In many places the authors emphasize that the new approach makes data available to the processing pipeline or keep linked data model “as close to the source as possible”. This is also something not clearly defined. What does it mean close (what metric)? No transformations? No latency? No intermediaries? The similarity of models? Or maybe explicit constraints defined in SHACL?
The paper is concluded with lessons learned and they are basically OK. I would just expect more technical content within the middle part of the paper.
Author Response
Dear reviewer,
Thank you for your valuable feedback. We have addressed your comments in the following ways:
- Indeed, the paper presents less a research paper and more as a development report. To address this, we included the problem context section which outlines that the new approach stemmed from a need to upgrade the existing approaches to meet the time, cost and urgency demands of linked data publication. We have strengthened the motivation in the introduction and extended the problem context slightly so we hope this problem context is now clearer. The problem at hand is not, however, an integration problem but more a problem of better/more efficient linked data publication. When this is done well, which we hope to have highlighted, integration also becomes easier.
- We acknowledge that the evaluation of this new approach was indeed difficult in the first submission.
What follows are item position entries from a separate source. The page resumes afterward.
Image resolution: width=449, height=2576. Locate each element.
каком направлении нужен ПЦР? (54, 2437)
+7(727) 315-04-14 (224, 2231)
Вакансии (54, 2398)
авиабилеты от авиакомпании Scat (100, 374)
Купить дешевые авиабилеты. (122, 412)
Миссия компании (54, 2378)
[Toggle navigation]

To rectify this, we have extended the lessons learned chapter to include an evaluation of the approach based on what has gone before. We have also extended the streaming section to provide more details as requested.
- We have added more details on the enhancer and the integration is addressed in more detail in the second to last chapter. A discussion on the specifics of the data model are considered out of scope for this paper beyond a short discussion in chapter 3 but we have provided links to these models as footnotes.
- Clarifications on 'close to the source' have now been provided.
Kind regards.
Reviewer 3 Report
This is an interesting paper with a novel approach to linked data publication at land registries. I do recommend this paper for publication.
Author Response
Dear reviewer,
Thank you for your feedback. Your review is appreciated.
Reviewer 4 Report
It is nicely written paper about the implementation of an linked open data strategy for the geospatial data in the netherlands. It shows how the publication process has been set up and how the information and knowledge models were designed to account for internal orgnisational and external data users needs.
I found only one very little minor error: The last headline should be numbered 8, there is two 7 in the paper. So it is more editorial.
Author Response
Dear reviewer,
Thank you for your feedback. I have made the small change identified.
Round 2
Reviewer 1 Report
The authors have successfully addressed all the issues pointed in the first round of the review. I am happy to recommend an acceptance.